Guidelines for ICD eligibility might have changed over time, creating a more heterogeneous patient population than in the strict controlled conditions of a clinical trial. Potentially confounding effects of these heterogeneities were limited by using the multivariable Cox analysis to assess the independent association between stimulation threshold and VAs.

The electrophysiologists performing the procedure at our centre are trained to look for an RV threshold preferably <1 V, though the number and distribution of pacing sites is not pre-specified or standardized in the clinical protocol. The search for the optimal threshold was at the discretion of the operator. MRI data were not available of patients in this study to assess scar tissue. However, data were available on the culprit vessel, peak troponin levels and perfusion defects post-MI (assessed with gated SPECT), which informed us about location and extensiveness of the myocardial damage. Other reasons led us to believe that the reported association between RV threshold and ICD therapy is valid, despite the study's non-standardized nature.

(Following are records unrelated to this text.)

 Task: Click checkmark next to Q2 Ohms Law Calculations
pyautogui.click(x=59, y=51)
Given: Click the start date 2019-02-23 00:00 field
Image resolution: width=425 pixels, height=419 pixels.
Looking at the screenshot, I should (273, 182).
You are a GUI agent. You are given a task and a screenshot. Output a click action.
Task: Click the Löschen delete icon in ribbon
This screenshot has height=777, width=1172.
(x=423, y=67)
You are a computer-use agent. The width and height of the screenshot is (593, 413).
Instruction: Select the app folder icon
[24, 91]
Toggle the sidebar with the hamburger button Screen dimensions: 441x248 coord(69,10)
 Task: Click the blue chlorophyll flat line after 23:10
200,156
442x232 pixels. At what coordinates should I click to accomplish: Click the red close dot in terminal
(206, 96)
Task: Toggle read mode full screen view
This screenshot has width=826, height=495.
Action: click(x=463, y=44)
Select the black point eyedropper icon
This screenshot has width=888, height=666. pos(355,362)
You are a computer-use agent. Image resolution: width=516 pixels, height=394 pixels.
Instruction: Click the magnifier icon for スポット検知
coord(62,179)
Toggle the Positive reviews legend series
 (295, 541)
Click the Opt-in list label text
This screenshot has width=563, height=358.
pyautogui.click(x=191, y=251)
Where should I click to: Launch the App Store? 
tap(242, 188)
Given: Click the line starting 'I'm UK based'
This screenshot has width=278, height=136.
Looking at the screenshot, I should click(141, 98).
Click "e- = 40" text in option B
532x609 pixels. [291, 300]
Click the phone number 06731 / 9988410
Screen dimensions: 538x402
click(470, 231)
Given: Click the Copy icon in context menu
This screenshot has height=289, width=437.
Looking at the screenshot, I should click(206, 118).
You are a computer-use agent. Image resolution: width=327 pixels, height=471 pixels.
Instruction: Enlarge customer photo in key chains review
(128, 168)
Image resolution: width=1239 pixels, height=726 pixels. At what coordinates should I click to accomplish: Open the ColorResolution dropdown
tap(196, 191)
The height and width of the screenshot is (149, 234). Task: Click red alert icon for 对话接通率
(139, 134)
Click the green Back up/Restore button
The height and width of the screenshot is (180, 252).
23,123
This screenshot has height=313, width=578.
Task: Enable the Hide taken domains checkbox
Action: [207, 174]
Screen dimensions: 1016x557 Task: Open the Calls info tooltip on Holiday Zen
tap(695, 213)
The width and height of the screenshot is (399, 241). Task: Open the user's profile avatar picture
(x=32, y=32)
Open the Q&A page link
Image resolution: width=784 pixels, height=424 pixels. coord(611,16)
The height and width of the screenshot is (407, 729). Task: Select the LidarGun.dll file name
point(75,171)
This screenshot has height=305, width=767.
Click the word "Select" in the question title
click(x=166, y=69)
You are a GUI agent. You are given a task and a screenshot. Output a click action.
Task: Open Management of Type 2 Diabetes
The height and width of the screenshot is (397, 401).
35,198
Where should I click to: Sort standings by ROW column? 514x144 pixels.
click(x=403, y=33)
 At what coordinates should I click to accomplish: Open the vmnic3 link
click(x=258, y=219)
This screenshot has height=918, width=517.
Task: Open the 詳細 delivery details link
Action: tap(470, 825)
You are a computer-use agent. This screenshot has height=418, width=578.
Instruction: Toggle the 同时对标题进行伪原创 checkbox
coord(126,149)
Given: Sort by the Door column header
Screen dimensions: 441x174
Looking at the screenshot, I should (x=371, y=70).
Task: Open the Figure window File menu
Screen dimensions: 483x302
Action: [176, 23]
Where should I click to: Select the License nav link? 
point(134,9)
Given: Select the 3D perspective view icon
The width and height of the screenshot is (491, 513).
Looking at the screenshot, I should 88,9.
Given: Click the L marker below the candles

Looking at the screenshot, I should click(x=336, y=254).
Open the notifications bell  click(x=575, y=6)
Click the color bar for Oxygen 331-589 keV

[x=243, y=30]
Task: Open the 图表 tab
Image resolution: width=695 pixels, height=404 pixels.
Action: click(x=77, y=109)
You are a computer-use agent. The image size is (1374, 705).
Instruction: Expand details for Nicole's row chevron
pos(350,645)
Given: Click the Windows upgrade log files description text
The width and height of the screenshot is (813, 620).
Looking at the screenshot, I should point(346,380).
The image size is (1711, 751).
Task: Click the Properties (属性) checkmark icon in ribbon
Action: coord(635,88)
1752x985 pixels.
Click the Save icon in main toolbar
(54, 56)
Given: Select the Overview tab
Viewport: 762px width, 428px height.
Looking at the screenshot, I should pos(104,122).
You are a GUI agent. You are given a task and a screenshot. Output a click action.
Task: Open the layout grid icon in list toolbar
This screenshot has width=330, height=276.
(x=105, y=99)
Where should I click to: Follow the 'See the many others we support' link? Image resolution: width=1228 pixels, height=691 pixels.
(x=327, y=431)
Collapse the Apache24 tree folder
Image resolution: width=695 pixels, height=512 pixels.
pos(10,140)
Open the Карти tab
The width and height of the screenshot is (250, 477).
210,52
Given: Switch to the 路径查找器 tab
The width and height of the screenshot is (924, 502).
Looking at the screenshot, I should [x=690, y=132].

First, although certainly far from the accuracy of MRI scar tissue data, simply the location of the MI as informed by the mentioned test modalities should have led to substantial confounding of the association between the pacing threshold and the ICD shock rate, certainly when taking into account the relatively large sample size and number of events. However, on the contrary, a very strong relationship was still observed. Considering that it concerned the ‘optimal achievable pacing threshold (site)’ chosen by the operator at the time of implantation, this finding suggests that the operator did already take the location of the infarction into account at placement of the lead and avoided it as much as was possible.

Second, despite variation in procedures, due to the law of ‘regression toward the mean’ the eventual result of the threshold cutoff in a large sample size will probably approach the true mean. Patients included in this study were consecutive and non-selected, because the procedure was not done in a standardized trial setting. After reviewing the data of all patients and performing ROC analysis of all the measured thresholds, a clear trend was visible with a RV threshold of 1 V as the best statistical and clinical cutoff value. Although it is a relatively simple way to analyse the data, we believed it was best not to ‘overprocess’ the data after documentation, in order to avoid introducing errors in the natural distribution of the values and simply report what we observed, as we did not have the benefit of a standardized controlled study protocol.

In summary, although lack of MRI scar tissue data is a certain limitation of the study, we still believe that the association we found is a true trend that really exists. However, in order to get to the stage of clinical usefulness, the best threshold cutoff should be determined in a standardized prospective fashion in the future utilizing MRI data in order to draw definite conclusions about the ideal cutoff, or perhaps range, and its associated risk group. Of note, clinical usefulness of the stimulation threshold before the implantation of the ICD still remains to be investigated.

Lastly, while appropriate ICD therapy was used as a primary endpoint throughout the current study, it should be noted that it is not a perfect surrogate for life-threatening VA or SCD.

Conclusion

In ICD treated patients with a primary prevention indication and ischaemic heart disease, the RV stimulation threshold at implantation has an independent prognostic value for the prediction of potentially life-threatening VA and death.

Conflicts of interest: none declared.

Funding

Martin J. Schalij received research grants from Biotronik, Medtronic and Boston Scientific.